● Teks yang Diberikan
![]() |
Foto: MA bersama Pengacara Ade Firman. |
Bukittinggi - Pasca pemeriksaan lanjutan korban terduga pelaku issue inses (hubungan sex sedarah) yang dituduh oleh Walikota Bukittinggi, Erman Safar, inisial MA di Instansi Penerima Wajib Lapor (IPWL) Agam Solid oleh Polresta Bukittinggi, Rabu kemarin (28/06), akhirnya diamankan kembali ke rumah oleh Pamannya (pihak keluarga) yang baru saja datang dari Pulau Batam.
Tujuan dibawa MA kembali ke rumah oleh Pamannya untuk diamankan agar tidak terjadi eksploitasi oleh pihak-pihak yang tidak bertanggung jawab karena kasusnya sudah viral dan mendunia.
Hal tersebut disampaikan oleh Zulhefrimen (Lujur) Kuasa Hukum keluarga korban issue inses (EY) dan (MA) pada Kamis, (29/06) di Kota Bukittinggi.
"Sebelumnya 1 hari yang lalu, memang telah terjadi pemeriksaan terhadap MA dan Pengelola IPWL di Parik Putuih, Kab. Agam yang sempat terjadi selisih paham disana. Hal tersebut karena pihak keluarga, kuasa hukum, ninik mamak dan parik paga tidak diberi tahu oleh penyidik," kata Zulhefrimen.
Lanjut Lujur, padahal sebelumnya telah diberi tau oleh Kasat Reskrim Polresta Bukittinggi bahwa setiap pemeriksaan terhadap anak akan diberitahu, didampingi oleh pihak keluarga, kuasa hukum dan psikolog.
"Hal itu yang tidak kita terima pada saat di IPWL dan sempat terjadi perselisihan pendapat," tegas Lujur.
Hal yang sama juga disampaikan oleh Ade Firman diruang berbeda, salah seorang pengacara keluarga korban dan pengacara Ninik Mamak yang melakukan gugatan terhadap Walikota Bukittinggi.
"Kami benarkan bahwa anak korban pencemaran nama baik itu sudah dibawa ke rumah oleh pihak Pamannya. Itu harapan keluarga, supaya tidak ada lagi pihak-pihak yang mengeksploitasi tanpa sepengetahuan kami," ucap Ade.

[Entri data hasil ekstraksi]
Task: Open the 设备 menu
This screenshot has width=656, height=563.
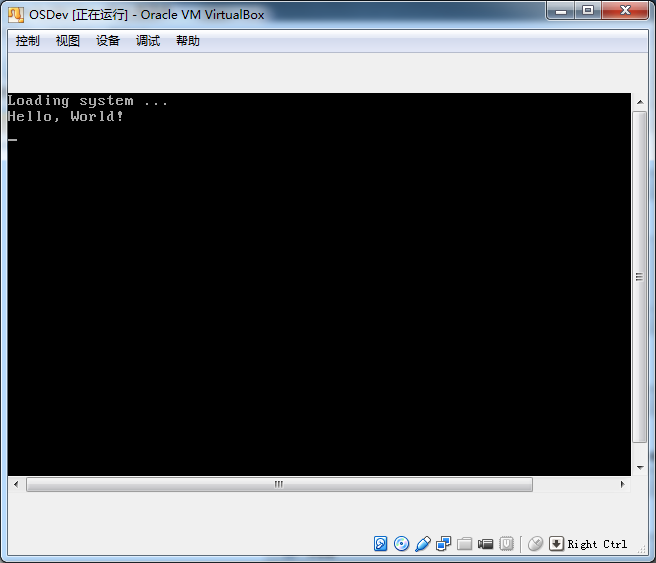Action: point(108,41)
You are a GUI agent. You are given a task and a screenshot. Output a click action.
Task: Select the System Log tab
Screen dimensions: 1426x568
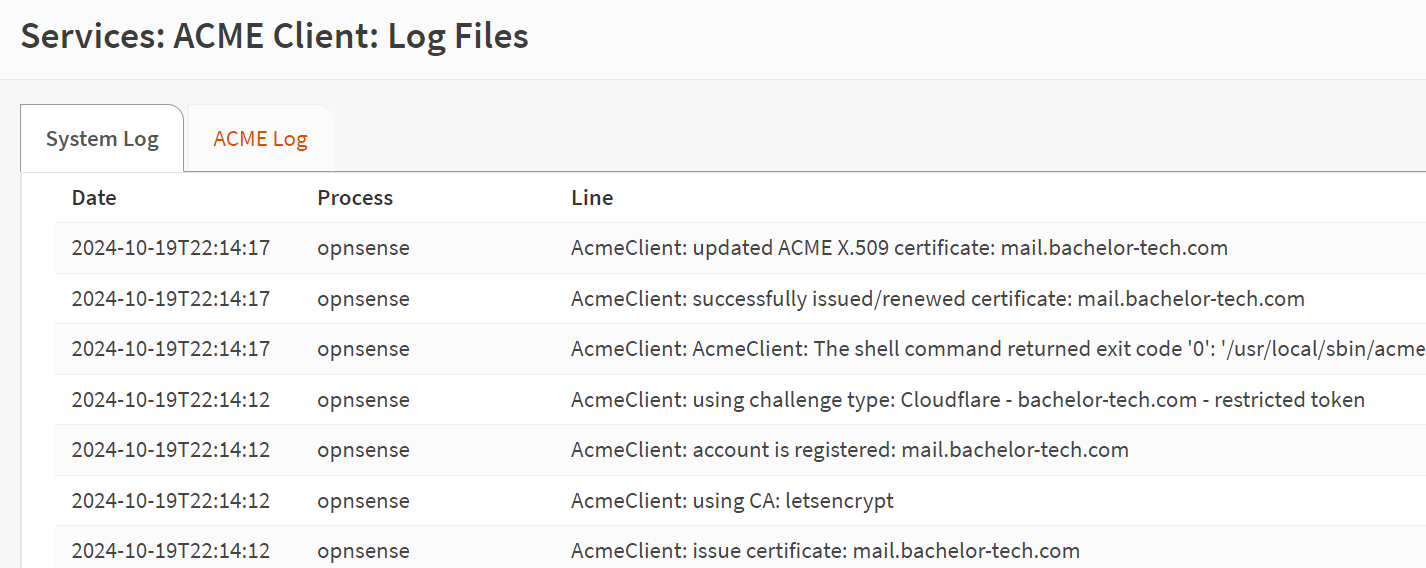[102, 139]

● Tugas Anda
Salin tanpa perubahan bagian berita tentang MA, yakni bagian dari "Tujuan dibawa MA" hingga "hukum dan psikolog.".

● Jawaban Tugas
Tujuan dibawa MA kembali ke rumah oleh Pamannya untuk diamankan agar tidak terjadi eksploitasi oleh pihak-pihak yang tidak bertanggung jawab karena kasusnya sudah viral dan mendunia.
Hal tersebut disampaikan oleh Zulhefrimen (Lujur) Kuasa Hukum keluarga korban issue inses (EY) dan (MA) pada Kamis, (29/06) di Kota Bukittinggi.
"Sebelumnya 1 hari yang lalu, memang telah terjadi pemeriksaan terhadap MA dan Pengelola IPWL di Parik Putuih, Kab. Agam yang sempat terjadi selisih paham disana. Hal tersebut karena pihak keluarga, kuasa hukum, ninik mamak dan parik paga tidak diberi tahu oleh penyidik," kata Zulhefrimen.
Lanjut Lujur, padahal sebelumnya telah diberi tau oleh Kasat Reskrim Polresta Bukittinggi bahwa setiap pemeriksaan terhadap anak akan diberitahu, didampingi oleh pihak keluarga, kuasa hukum dan psikolog.